今大会で入賞を果たした4C Omnathはスタンダードに近い構成ですが、ショックランドやチェックランドのおかげでマナ基盤が大幅に強化されており、さらに《時を解す者、テフェリー》や《成長のらせん》といった強力なカードとセットで使用されています。
デッキの基本的な動きはスタンダードと同様に、《水蓮のコブラ》《創造の座、オムナス》《自然の怒りのタイタン、ウーロ》によって大量のマナを生み出し、《僻境への脱出》や《発生の根本原理》で大量のアドバンテージを稼いでいきます。フィニッシャーは《フェリダーの撤退》となっており、多重「上陸」により大量のトークンを生成してゲームを終わらせます。
☆注目ポイント
ショックランドと《成長のらせん》によって、スタンダードよりも安定性と速度が向上しています。同じターンに複数「上陸」する手段が豊富にあるため、ひとたび《フェリダーの撤退》を設置しようものなら、瞬く間にトークンが並び、突破することは困難を極めます。

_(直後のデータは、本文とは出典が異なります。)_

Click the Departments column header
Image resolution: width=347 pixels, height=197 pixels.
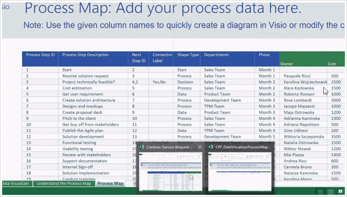[216, 55]
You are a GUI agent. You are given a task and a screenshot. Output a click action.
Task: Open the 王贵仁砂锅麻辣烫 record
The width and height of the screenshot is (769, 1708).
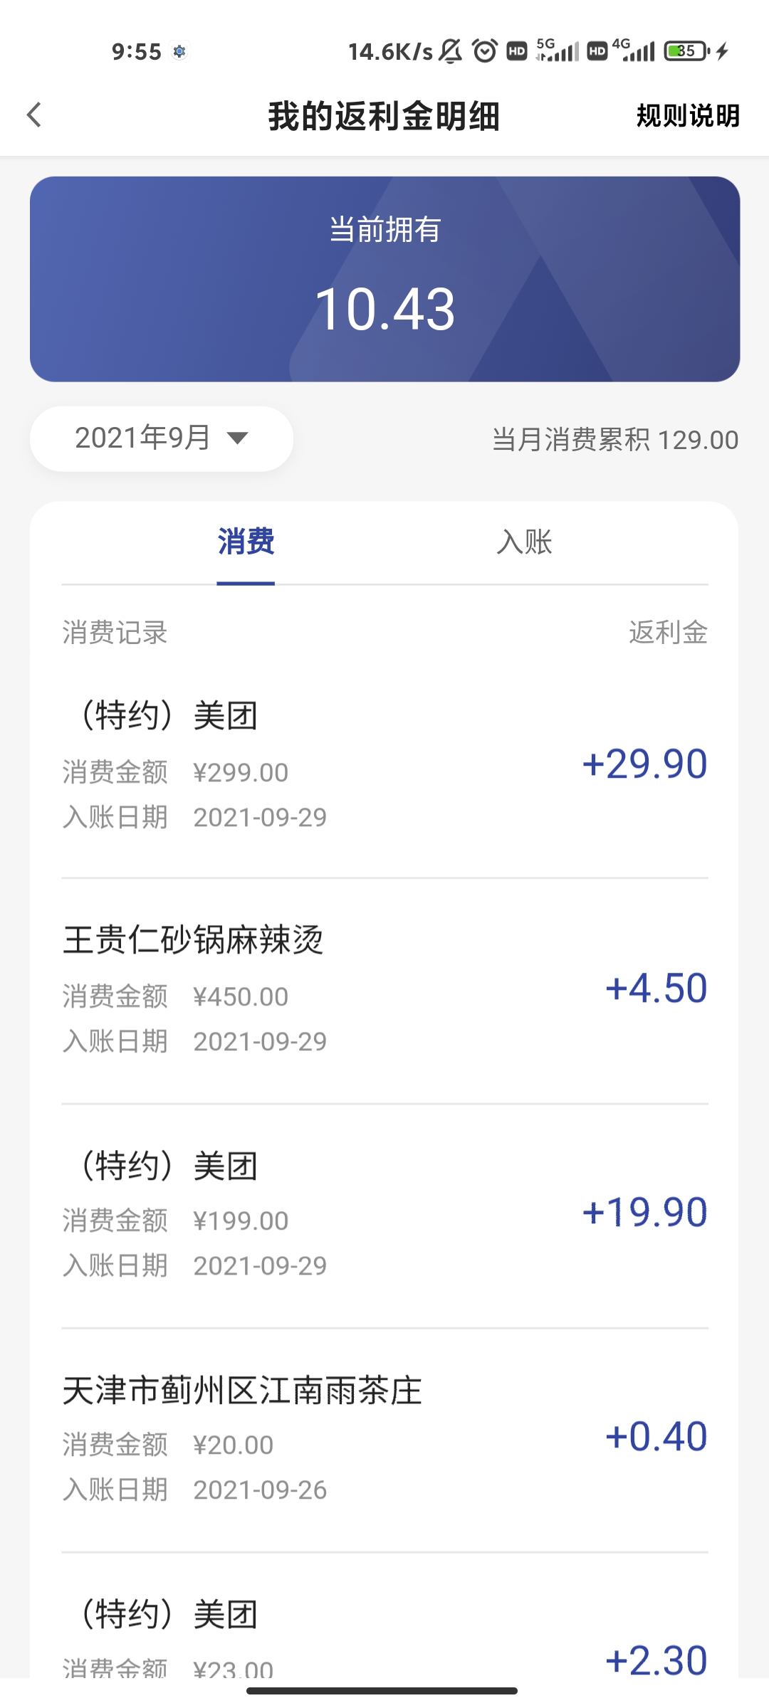point(385,991)
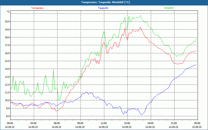Click the 15.09.25 date label
This screenshot has height=130, width=208.
pos(196,127)
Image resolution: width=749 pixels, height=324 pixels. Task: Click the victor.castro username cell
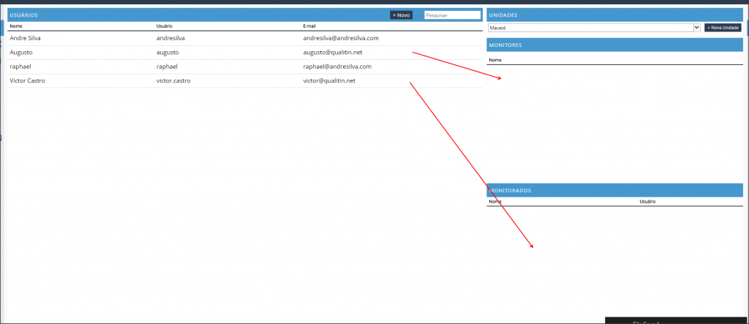click(x=173, y=80)
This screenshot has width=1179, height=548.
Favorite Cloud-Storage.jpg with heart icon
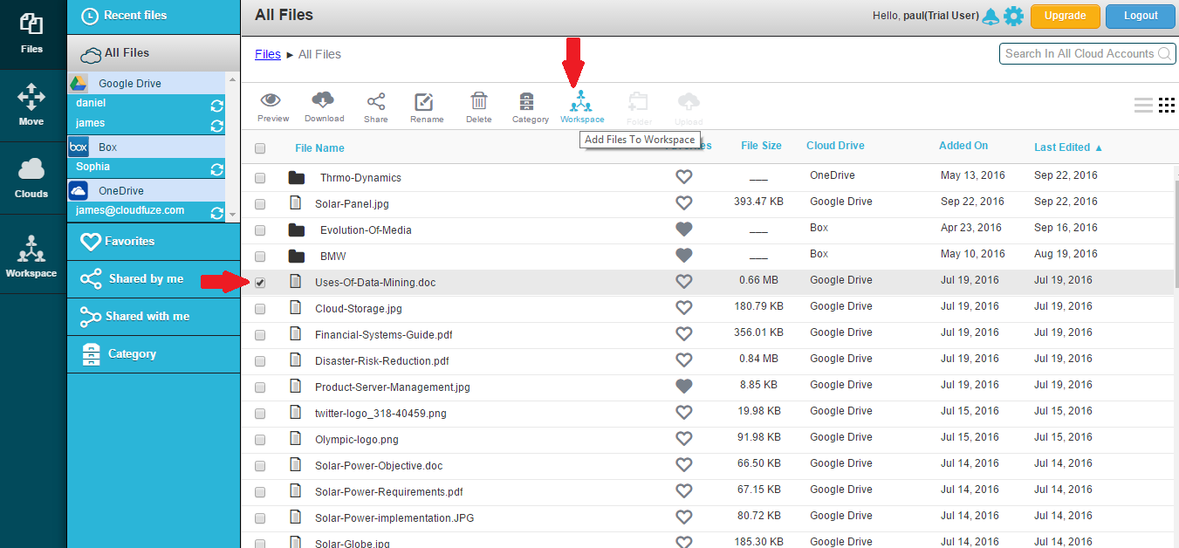click(x=684, y=307)
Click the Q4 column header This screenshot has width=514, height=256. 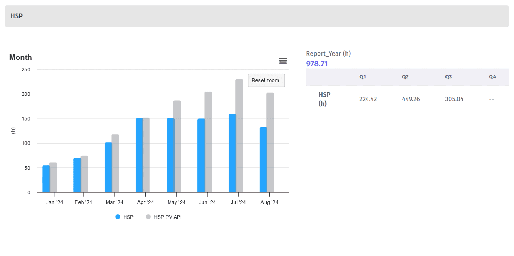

《時を解す者、テフェリー》が戦場に出てしまえば、インスタントタイミングで妨害される心配はなくなるため、大量のマナを使って強力なスペルをキャストできます。[+1]能力を使えば相手のターンに《発生の根本原理》をキャストでき、隙も少なくなります。
パイオニアでは優秀なスペルである《霊気の疾風》が健在です。赤か緑のクリーチャーを使うアグロデッキやTemur Reclamation、同型などさまざまなマッチアップで活躍します。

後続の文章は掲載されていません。